• Excerpt provided
---*---

Smec International PTY Ltd v Ministry of Water, Environment and Natural Resources & Attorney General [2019] KEHC 12263 (KLR)
Full Case Text
REPUBLIC OF KENYA
IN THE HIGH COURT OF KENYA AT NAIROBI
MILIMANI LAW COURTS
COMMERCIAL & ADMIRALTY DIVISION
HCC. NO. 305 OF 2017
SMEC INTERNATIONAL PTY LTD..............................................PLAINTIFF
VS
MINISTRY OF WATER, ENVIRONMENT
AND NATURAL RESOURCES..............................................1ST DEFENDANT
ATTORNEY GENERAL.........................................................2ND DEFENDANT
RULING
1. This Ruling is in answer to the Notice of Motion dated 5th July 2018 for the following orders:-
1. Spent.
2. THAT this Honourable Court be pleased to review its Ruling and orders made on the 4th May, 2018.
3. THAT this Honourable Court be pleased to hear and determine the application by the Defendants/Applicants dated 29th March, 2018 seeking leave to amend their Statement of Defence.
4. THAT cost of the application be in the cause.
2. The Ruling sought to be reviewed was a short one following the Court attendance of 3rd May 2018 by Counsel for the Plaintiff in the absence of Counsel for the Defendants. It was a ruling in respect to a Notice of Motion dated 16th November 2017. In that Ruling I stated:-
“The Notice of motion dated 16th November 2017 is not opposed. In that Motion the Plaintiff has provided proof of the following:-
(i) The contract of 31st May 2010 under which the Plaintiff was contracted to provide consultancy services by the 1st Defendant.
(ii) An invoice of 7th June 2012 raised after completion of the work.
(iii) Various requests for payment.

---*---

• Collected data entries
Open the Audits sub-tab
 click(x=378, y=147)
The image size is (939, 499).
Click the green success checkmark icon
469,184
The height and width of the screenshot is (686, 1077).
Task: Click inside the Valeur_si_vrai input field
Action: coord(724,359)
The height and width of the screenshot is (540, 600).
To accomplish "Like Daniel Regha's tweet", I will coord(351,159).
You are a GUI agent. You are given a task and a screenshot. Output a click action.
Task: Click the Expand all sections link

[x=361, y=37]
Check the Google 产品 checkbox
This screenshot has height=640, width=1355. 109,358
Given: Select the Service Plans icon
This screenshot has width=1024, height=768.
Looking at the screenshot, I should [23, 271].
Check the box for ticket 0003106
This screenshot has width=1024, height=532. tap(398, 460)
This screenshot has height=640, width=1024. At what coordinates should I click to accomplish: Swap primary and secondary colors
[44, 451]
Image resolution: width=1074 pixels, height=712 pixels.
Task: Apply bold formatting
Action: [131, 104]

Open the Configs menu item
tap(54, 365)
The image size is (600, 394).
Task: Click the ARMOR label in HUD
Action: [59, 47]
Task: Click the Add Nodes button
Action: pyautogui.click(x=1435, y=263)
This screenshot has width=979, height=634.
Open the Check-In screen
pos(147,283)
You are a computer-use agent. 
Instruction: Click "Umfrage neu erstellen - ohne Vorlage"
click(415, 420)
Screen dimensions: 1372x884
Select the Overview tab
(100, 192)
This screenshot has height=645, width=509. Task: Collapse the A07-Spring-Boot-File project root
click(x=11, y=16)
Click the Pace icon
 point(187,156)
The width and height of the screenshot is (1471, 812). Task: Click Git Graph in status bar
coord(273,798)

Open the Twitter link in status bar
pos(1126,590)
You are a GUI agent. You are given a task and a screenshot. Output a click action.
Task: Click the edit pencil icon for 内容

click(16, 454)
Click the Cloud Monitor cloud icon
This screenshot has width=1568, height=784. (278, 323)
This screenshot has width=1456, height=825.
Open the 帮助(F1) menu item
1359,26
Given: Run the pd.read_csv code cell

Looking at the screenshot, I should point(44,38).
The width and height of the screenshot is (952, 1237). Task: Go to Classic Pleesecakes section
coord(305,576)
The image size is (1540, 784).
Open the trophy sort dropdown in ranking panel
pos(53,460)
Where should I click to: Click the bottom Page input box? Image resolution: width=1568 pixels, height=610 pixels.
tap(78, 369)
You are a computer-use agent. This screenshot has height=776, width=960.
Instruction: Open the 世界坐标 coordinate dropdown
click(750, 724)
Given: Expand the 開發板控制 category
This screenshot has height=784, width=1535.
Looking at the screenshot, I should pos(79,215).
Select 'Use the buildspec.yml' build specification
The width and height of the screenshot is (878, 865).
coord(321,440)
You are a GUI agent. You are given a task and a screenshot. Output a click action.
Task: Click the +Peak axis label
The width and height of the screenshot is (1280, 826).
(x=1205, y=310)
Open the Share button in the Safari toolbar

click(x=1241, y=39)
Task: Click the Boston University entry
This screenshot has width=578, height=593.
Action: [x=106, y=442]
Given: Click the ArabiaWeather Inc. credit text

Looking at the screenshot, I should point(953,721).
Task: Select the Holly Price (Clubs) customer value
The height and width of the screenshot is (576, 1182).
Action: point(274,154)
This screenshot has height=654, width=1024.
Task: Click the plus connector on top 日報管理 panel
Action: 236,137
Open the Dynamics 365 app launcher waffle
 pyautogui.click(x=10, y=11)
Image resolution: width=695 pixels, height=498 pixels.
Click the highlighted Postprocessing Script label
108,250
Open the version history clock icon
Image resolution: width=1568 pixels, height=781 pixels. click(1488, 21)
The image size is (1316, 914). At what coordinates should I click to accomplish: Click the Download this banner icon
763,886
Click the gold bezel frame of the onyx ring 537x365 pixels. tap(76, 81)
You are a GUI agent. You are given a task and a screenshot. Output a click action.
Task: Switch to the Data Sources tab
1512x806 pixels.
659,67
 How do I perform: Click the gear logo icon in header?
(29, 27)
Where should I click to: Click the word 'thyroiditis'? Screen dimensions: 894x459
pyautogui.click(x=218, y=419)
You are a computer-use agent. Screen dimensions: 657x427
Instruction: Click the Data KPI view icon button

---*---

• What to work on
(a) Set down the entire court ruling word for word.
(b) From the listing, extract the lines that begin with the one containing "Given: Run the pd.read_csv code cell" and end after the one containing "Action: [x=106, y=442]", reproducing them verbatim.
The court ruling and the listing have no connection to each other.

• Results for each task
(a)
Smec International PTY Ltd v Ministry of Water, Environment and Natural Resources & Attorney General [2019] KEHC 12263 (KLR)
Full Case Text
REPUBLIC OF KENYA
IN THE HIGH COURT OF KENYA AT NAIROBI
MILIMANI LAW COURTS
COMMERCIAL & ADMIRALTY DIVISION
HCC. NO. 305 OF 2017
SMEC INTERNATIONAL PTY LTD..............................................PLAINTIFF
VS
MINISTRY OF WATER, ENVIRONMENT
AND NATURAL RESOURCES..............................................1ST DEFENDANT
ATTORNEY GENERAL.........................................................2ND DEFENDANT
RULING
1. This Ruling is in answer to the Notice of Motion dated 5th July 2018 for the following orders:-
1. Spent.
2. THAT this Honourable Court be pleased to review its Ruling and orders made on the 4th May, 2018.
3. THAT this Honourable Court be pleased to hear and determine the application by the Defendants/Applicants dated 29th March, 2018 seeking leave to amend their Statement of Defence.
4. THAT cost of the application be in the cause.
2. The Ruling sought to be reviewed was a short one following the Court attendance of 3rd May 2018 by Counsel for the Plaintiff in the absence of Counsel for the Defendants. It was a ruling in respect to a Notice of Motion dated 16th November 2017. In that Ruling I stated:-
“The Notice of motion dated 16th November 2017 is not opposed. In that Motion the Plaintiff has provided proof of the following:-
(i) The contract of 31st May 2010 under which the Plaintiff was contracted to provide consultancy services by the 1st Defendant.
(ii) An invoice of 7th June 2012 raised after completion of the work.
(iii) Various requests for payment.

(b)
Given: Run the pd.read_csv code cell

Looking at the screenshot, I should point(44,38).
The width and height of the screenshot is (952, 1237). Task: Go to Classic Pleesecakes section
coord(305,576)
The image size is (1540, 784).
Open the trophy sort dropdown in ranking panel
pos(53,460)
Where should I click to: Click the bottom Page input box? Image resolution: width=1568 pixels, height=610 pixels.
tap(78, 369)
You are a computer-use agent. This screenshot has height=776, width=960.
Instruction: Open the 世界坐标 coordinate dropdown
click(750, 724)
Given: Expand the 開發板控制 category
This screenshot has height=784, width=1535.
Looking at the screenshot, I should pos(79,215).
Select 'Use the buildspec.yml' build specification
The width and height of the screenshot is (878, 865).
coord(321,440)
You are a GUI agent. You are given a task and a screenshot. Output a click action.
Task: Click the +Peak axis label
The width and height of the screenshot is (1280, 826).
(x=1205, y=310)
Open the Share button in the Safari toolbar

click(x=1241, y=39)
Task: Click the Boston University entry
This screenshot has width=578, height=593.
Action: [x=106, y=442]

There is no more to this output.